What you need to do: Count the lines in the records that contain the string "humanities", treating uppercase and lowercase as different. Give only the number.

** start Data for this task **

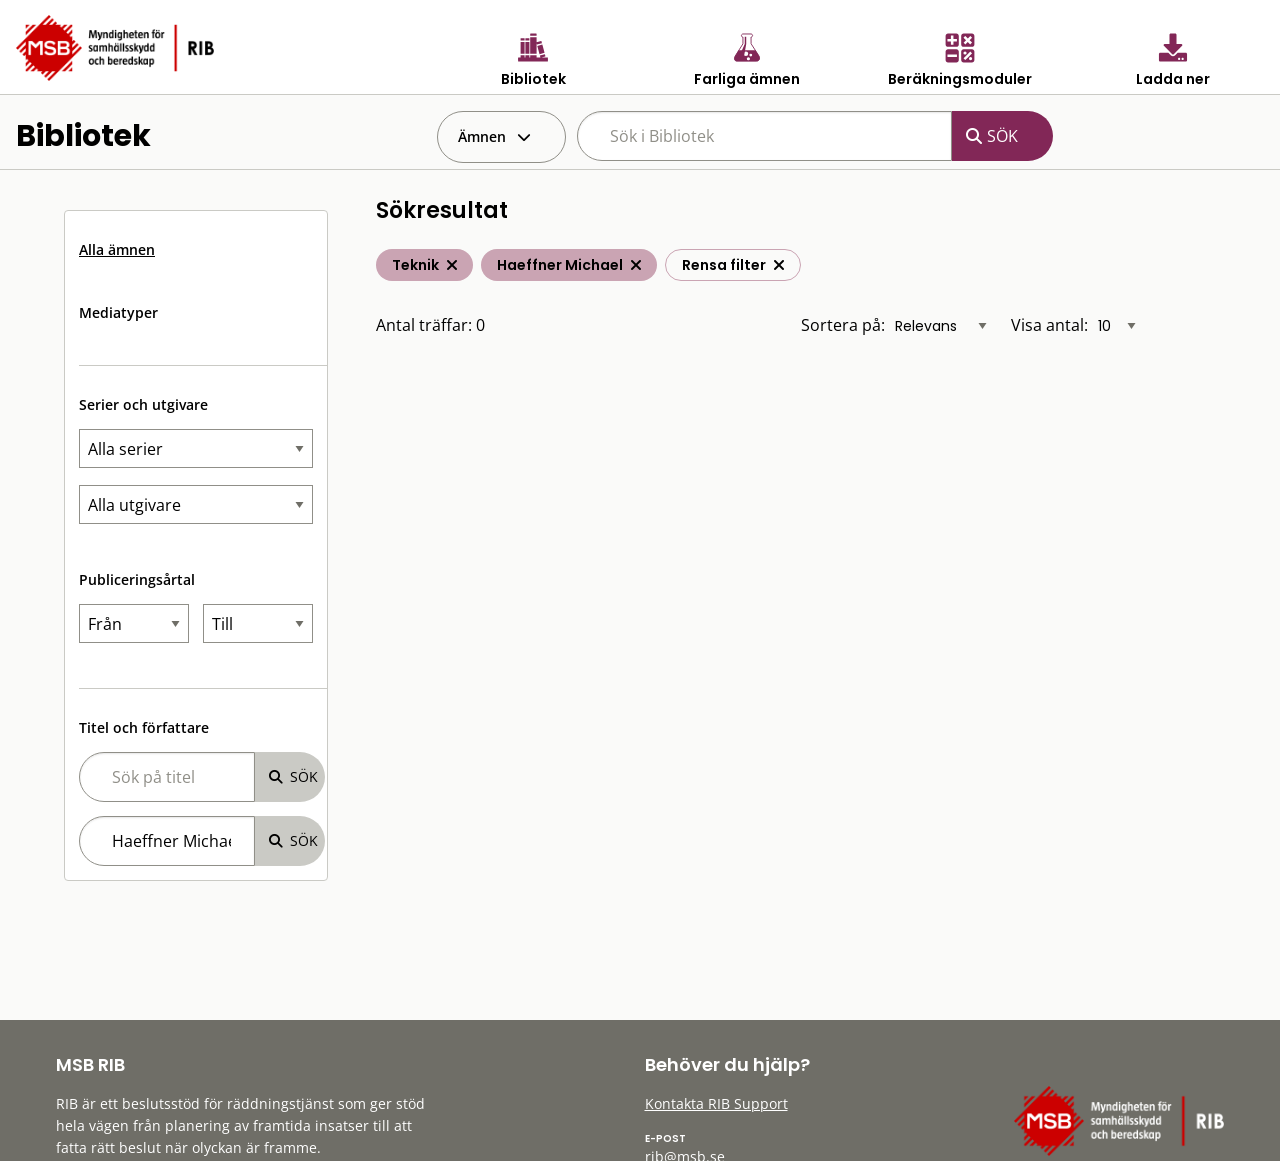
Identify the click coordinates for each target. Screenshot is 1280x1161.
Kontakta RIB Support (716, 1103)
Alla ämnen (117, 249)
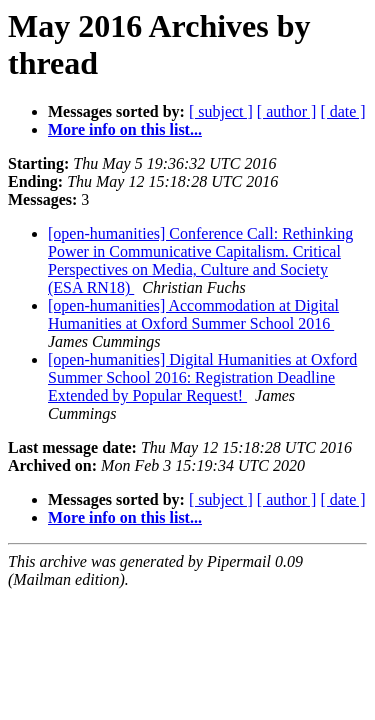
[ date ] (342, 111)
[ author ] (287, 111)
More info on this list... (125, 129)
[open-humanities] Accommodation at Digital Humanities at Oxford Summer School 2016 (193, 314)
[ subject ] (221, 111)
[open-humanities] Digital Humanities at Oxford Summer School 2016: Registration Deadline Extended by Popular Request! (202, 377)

** end Data for this task **

Output: 2